Most Christians are (at least in theory, according to creeds and statements of faith promulgated by denominations) trinitarians, believers in a triune or tri-personal God, which they call the Trinity. But some have always been unitarians, believers in one God who is one perfect self, who does not in any way contain three selves or “persons.” Nowadays, these are a minority (again, going by official statements and membership rolls – I think the facts about Christians’ actual beliefs are more complicated than the official documents suggest).
In my view, before around fifth century, unitarians were always a majority. Of course, they didn’t call themselves “unitarians” – that term is of late 17th c. coinage – but arguably most of them were unitarians - for some arguments read this. (Update: or this series.)
In any case, one can’t determine what is true by taking a vote. Truth may be unpopular. But also, it can be popular. So, who is right?
I propose that the following clear arguments provide a way forward. Which should we accept?
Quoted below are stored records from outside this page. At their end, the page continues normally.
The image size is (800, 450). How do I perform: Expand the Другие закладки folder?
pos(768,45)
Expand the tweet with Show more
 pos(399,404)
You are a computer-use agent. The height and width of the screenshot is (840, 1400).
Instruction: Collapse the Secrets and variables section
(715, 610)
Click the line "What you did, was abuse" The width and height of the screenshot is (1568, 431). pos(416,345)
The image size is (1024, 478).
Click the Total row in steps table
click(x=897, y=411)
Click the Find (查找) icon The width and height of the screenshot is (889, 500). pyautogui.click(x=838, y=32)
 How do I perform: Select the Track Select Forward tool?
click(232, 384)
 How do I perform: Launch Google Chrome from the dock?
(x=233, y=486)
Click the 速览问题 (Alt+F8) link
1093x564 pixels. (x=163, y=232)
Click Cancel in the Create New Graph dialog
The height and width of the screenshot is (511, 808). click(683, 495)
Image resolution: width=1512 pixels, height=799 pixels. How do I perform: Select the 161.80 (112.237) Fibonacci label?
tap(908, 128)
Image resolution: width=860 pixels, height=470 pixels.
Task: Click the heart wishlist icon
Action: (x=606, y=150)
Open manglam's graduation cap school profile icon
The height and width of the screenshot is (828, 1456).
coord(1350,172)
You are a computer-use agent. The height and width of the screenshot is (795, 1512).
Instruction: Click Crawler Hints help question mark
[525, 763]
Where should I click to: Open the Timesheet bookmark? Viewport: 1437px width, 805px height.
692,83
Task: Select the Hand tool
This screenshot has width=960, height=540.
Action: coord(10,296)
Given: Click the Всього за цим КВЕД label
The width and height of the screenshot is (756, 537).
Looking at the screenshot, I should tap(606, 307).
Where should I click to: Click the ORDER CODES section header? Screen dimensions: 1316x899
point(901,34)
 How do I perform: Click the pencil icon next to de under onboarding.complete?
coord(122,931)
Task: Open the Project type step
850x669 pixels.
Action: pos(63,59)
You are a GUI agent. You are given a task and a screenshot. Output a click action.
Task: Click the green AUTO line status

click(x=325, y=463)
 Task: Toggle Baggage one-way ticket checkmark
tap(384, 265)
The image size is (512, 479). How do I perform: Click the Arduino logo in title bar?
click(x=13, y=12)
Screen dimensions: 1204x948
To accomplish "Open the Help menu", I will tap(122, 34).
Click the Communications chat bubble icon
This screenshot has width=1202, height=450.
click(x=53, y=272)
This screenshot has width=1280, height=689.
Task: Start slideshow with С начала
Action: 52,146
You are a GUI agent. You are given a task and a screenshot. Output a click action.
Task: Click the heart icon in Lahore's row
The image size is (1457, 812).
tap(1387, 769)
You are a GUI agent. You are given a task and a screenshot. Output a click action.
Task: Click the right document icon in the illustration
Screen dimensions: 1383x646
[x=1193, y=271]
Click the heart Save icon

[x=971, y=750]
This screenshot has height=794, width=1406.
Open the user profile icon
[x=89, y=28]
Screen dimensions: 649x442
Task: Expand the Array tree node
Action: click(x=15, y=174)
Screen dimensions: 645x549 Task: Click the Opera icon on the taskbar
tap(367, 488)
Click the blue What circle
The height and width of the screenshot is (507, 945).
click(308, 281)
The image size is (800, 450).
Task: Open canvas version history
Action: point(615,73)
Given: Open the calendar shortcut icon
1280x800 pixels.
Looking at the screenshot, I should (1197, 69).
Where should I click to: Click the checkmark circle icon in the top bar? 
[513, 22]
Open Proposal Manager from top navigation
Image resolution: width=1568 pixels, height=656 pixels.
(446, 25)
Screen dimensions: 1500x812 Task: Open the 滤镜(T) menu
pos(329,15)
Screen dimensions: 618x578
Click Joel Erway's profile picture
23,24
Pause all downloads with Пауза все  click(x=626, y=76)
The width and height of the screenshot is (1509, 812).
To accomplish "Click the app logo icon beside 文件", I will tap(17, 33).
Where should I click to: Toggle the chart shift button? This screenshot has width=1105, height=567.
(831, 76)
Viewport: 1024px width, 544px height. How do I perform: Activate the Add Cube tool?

T1 The Father is not the Trinity
T2 The Trinity is God.
T3 Therefore, the Father is not God.
T1 The Father is not the Trinity.
U2 The Father is God.
U3 Therefore, The Trinity is not God.
“Is” here means numerical identity throughout. If x in this sense “is” y (in logic we write x=y) then x and y are one and the same, numerically one thing, numerically identical, and so x and y can’t ever differ in any way. The order doesn’t matter: it will be true that x=y just in case it is also true that y=x. And if it is false that x=y, then x and y are truly two – those terms name different things. To repeat: every “is” in these arguments is the “is” of identity. This is why we’re dealing with clear arguments. We’re not talking about some less close relation or association.
“God” here names Yahweh, the one true God asserted in the Hebrew scriptures.
Each argument is valid; in each case, if both premises were to be true, then the conclusion would also be true.
But we can’t consistently accept both arguments as sound. T2 conflicts with U3, and T3 conflicts with U2 (in both cases the pairs are contradictories – pairs such that one must be true and the other false).
So what to do?
Let us start on common ground. All sides should agree Continue reading »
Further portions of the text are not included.